BEGIN GIVEN DATA
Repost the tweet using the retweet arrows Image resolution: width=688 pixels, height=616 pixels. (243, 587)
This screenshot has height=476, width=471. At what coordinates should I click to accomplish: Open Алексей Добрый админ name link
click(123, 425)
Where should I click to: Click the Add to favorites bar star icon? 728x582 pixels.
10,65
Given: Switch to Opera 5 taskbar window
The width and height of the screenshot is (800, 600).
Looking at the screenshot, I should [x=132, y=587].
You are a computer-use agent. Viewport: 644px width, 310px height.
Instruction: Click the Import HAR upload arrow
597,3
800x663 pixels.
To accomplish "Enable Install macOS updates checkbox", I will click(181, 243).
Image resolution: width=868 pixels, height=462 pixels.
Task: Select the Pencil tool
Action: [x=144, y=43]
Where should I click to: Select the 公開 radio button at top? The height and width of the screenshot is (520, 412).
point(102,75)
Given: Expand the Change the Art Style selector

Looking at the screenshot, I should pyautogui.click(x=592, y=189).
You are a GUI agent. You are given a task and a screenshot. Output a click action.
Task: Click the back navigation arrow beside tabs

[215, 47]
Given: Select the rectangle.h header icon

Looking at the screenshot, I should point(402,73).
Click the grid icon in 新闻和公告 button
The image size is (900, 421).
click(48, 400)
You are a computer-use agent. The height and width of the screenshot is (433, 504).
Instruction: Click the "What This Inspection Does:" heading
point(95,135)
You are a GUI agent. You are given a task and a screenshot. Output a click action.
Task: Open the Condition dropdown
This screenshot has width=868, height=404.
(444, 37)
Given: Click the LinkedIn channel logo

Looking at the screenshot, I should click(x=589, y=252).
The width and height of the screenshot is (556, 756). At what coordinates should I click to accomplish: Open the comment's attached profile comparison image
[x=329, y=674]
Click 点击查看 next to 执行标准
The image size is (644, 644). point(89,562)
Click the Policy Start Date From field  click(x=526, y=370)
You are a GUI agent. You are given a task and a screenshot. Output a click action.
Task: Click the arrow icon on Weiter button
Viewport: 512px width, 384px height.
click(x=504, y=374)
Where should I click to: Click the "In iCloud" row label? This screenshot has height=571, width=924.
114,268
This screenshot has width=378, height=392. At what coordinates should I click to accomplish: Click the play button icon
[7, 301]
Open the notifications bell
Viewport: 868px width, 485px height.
END GIVEN DATA
**EXERCISE PROMPT:** Starting at the line that contains "Viewport: 512px width, 384px height.", retype every line through the end of the records exactly, and nothing else.

**ANSWER TO THE EXERCISE:**
Viewport: 512px width, 384px height.
click(x=504, y=374)
Where should I click to: Click the "In iCloud" row label? This screenshot has height=571, width=924.
114,268
This screenshot has width=378, height=392. At what coordinates should I click to accomplish: Click the play button icon
[7, 301]
Open the notifications bell
Viewport: 868px width, 485px height.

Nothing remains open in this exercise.